Şehla Safinaz: “A… Bu tuzlu kaçtı. Doğrusu o kadar hazırlığım yok…”

Patlıcan Ahmet büyük bir ciddiyetle: “Ben hatır için eksik tahmin edemem. Yarın kabirde iki elim yanıma gelecek.”

Paltolu zatın da ağırca bir düşünce ile kaşları çatılır.

İki müşteriyi de bir durgunluk alır.

Muhammin Sadık Efendi bu durgunluğu tahminindeki fazlalığa karşı bir karşılık gibi alınarak: “Ben bugünlerde tahminlerimde alanlardan ziyade satanların hâllerini düşünüyorum. Şu broş tahminimden ziyade eder. İsterseniz mezada verelim. Ben hanıma kefil de bulurum.”

Boğmaklı Reşide iki elini Allah’ına kaldırarak: “Dünyalar durdukça dur yavrum. Bu âlemde kötüler varsa iyiler de var. Bu broş vaktiyle pek fazlaya alındı. Malımın çok değeri olduğunu biliyorum. Ne çare ki bugün pek sıkıştım.”

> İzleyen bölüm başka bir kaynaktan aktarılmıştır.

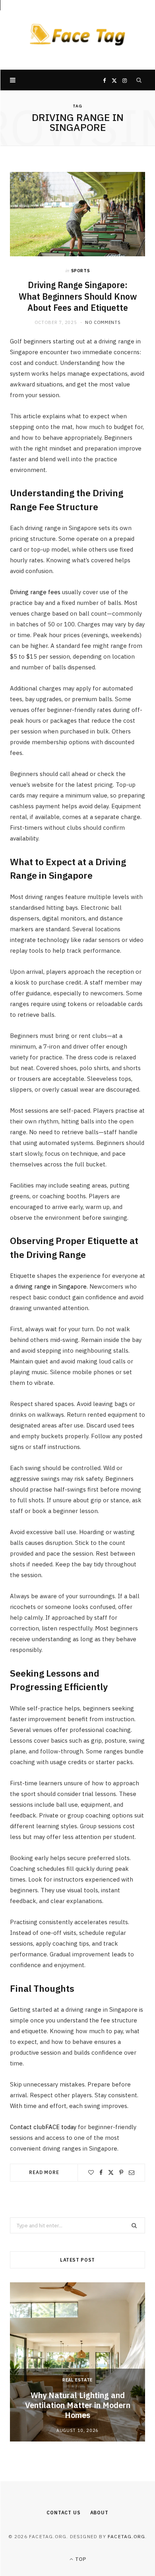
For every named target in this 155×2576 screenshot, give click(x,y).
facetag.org (126, 2536)
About (99, 2513)
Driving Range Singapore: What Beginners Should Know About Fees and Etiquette (78, 296)
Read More (44, 2172)
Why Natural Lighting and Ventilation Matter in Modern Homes (77, 2405)
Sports (80, 270)
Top (80, 2559)
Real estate (77, 2380)
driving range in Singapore (51, 1286)
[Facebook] (101, 2172)
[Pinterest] (121, 2172)
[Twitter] (111, 2172)
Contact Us (63, 2513)
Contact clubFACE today (43, 2127)
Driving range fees (35, 592)
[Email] (131, 2172)
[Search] (139, 80)
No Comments (102, 322)
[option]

Moloz Agâh’la Şehla Safinaz biraz öteye açılarak fısıl fısıl konuşurlarken Patlıcan Ahmet yanlarına gider.

“Herif pek iştahlı görünüyor. Beş yüz lira da demiş olsaydın broşu bu hebennekaya28 çakardık.”

Patlıcan: “Yok, yok… Ben tahminimi iyi bilirim. Ne kadar hebenneka görünürse görünsün, herifi şüpheye düşürmemeli. Dört yüz lira olsun da bizim olsun.”

Safinaz: “Şimdi aramızda bir müzayede yapacağız, biraz daha kabartırız.”

Patlıcan: “Safinaz, geçen günkü yüzük meselesini bilirsin ya… Yine öyle çok kabartıp da herifi kaçırtma.”

11Tenavül: Yemek, yutmak. (e.n.)
12Zadegân: Soylular. (e.n.)
13Luit Corç: David Lloyd George. (e.n.)
14Tarikat-ı kebabiye: Kebap tarikatı. (e.n.)
15Şavullamak: Araştırmak. (e.n.)
16Katalaviz: Anladın mı? (e.n.)
17Katalava: Anladım. (e.n.)
18Mortoyu çekmek: Ölmek. (e.n.)
19Alarga: Açıktan, uzaktan. (e.n.)
20Çakşır: Paça bölümü diz üstünde veya diz altında kalan bir tür erkek şalvarı. (e.n.)
21Unnabi: Hünnap renginde, üzüm renginde olan. (e.n.)
22Celep: Koyun, keçi, sığır vb. kesilecek hayvanların ticaretini yapan kimse. (e.n.)
23Kıta: Parça, adet. (e.n.)
24Mezat: Açık artırma ile satış. (e.n.)
25Muhammin: Malın değerini oranlayan, tahmin eden kimse. (e.n.)
26Misafir: Gözün saydam tabakasında herhangi bir sebeple oluşan beyaz leke. (e.n.)
27Çopur: Yüzü çiçek hastalığından kalma küçük yara izleri taşıyan, aşırı çiçek bozuğu olan kimse, işkembe suratlı. (e.n.)
28Hebenneka: Zeki ve becerikli olmadığı hâlde kendisini öyle sanan kimse. (e.n.)